Does freedom of speech truly apply to everyone or does this freedom only apply when people espouse views similar to your own? Religious Demonstrator Matt Bourgault decided to aggressively preach his personal religious views. He was met with anything but tolerant champions of the cause for freedom and peace. Instead, he was met with intense hatred, malicious language, and objects being hurled at him. 

In contrast to what I witnessed, I’ve read the President’s email, as well as other commentary on the event. Does anyone but me see a problem here? Has our University truly found itself in such dire straits that it no longer understands the grounds upon which it was founded? The very students that claim to stand for peace and freedom were the same ones’ throwing full water bottles at the speaker, spitting on him, pushing him, shouting sexual obscenities about him and his family, throwing ice at him, shoving their middle fingers in his face, as well as many other “peaceful” gestures. Are these the people promoting freedom and peace?

If you cannot openly discuss your personal views on a college campus where open discourse is necessary, then where can you? Isn’t the point of college life to invite differing viewpoints and debate? 

There was the widely held view that students in fact allowed him to speak. Standing in the inner circle that closed around him and grew tighter each minute, no one truly had any interest in conversing with him.
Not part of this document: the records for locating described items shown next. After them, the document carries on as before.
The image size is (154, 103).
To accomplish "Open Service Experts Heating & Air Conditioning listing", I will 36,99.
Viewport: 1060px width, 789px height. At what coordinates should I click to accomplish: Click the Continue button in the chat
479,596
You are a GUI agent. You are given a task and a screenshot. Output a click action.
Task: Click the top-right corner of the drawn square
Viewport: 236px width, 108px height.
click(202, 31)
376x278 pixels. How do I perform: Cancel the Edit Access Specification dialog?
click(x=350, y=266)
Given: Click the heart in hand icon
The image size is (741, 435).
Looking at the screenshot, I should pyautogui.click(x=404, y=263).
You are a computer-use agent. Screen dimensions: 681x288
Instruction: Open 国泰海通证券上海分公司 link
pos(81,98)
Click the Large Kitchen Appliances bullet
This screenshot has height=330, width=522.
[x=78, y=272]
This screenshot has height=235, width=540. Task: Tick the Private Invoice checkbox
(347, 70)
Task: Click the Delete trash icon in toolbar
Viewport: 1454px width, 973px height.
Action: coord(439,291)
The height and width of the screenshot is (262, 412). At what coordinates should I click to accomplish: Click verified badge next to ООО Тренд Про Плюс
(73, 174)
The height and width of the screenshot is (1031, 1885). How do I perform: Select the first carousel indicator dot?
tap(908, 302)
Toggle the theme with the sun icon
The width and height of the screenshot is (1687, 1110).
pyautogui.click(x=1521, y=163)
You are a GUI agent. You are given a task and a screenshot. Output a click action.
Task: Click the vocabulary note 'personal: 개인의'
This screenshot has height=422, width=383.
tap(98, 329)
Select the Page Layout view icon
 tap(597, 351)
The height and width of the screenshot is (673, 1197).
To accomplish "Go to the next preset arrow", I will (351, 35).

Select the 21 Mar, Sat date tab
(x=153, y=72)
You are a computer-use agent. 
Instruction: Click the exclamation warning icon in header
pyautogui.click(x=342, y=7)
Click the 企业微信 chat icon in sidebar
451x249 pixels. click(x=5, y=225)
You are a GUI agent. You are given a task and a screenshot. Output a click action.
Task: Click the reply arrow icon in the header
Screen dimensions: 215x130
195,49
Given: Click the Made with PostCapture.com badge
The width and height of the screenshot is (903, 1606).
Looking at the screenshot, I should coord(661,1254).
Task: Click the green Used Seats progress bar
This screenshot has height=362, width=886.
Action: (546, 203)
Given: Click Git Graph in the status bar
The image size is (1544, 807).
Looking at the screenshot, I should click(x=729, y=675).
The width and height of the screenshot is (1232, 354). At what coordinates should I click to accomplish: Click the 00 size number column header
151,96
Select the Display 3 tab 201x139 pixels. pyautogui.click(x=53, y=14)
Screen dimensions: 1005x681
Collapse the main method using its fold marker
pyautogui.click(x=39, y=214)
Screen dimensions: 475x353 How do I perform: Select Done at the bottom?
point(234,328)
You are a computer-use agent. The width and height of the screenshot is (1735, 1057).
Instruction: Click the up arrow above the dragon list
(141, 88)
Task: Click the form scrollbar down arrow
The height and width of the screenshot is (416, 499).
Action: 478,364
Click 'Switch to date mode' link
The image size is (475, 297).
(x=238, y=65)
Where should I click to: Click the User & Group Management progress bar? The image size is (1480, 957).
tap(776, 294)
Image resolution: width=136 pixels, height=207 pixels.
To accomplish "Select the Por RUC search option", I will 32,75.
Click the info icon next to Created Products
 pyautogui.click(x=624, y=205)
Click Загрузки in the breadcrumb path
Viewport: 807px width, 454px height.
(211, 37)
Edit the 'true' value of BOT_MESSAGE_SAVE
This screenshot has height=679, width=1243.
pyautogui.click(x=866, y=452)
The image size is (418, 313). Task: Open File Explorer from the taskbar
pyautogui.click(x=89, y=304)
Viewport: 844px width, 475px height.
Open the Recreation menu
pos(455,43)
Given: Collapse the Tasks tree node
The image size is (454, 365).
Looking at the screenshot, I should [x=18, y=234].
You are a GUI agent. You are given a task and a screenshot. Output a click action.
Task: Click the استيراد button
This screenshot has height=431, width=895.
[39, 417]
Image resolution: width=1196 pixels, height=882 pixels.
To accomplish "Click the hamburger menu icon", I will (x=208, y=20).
Posts on social media regurgitated the same words I heard but in a different order, “Shippensburg unified against a hateful radical Christian.” It is amazing to me that college students across the country, including many at Shippensburg, are following a political agenda and embracing censorship and intimidation when dealing with opposing views. 

Real life is not a safe space where the company around you will always hold the same values as your own. If the situation were flipped and you were the one being encroached upon and silenced, how would you feel about the treatment received?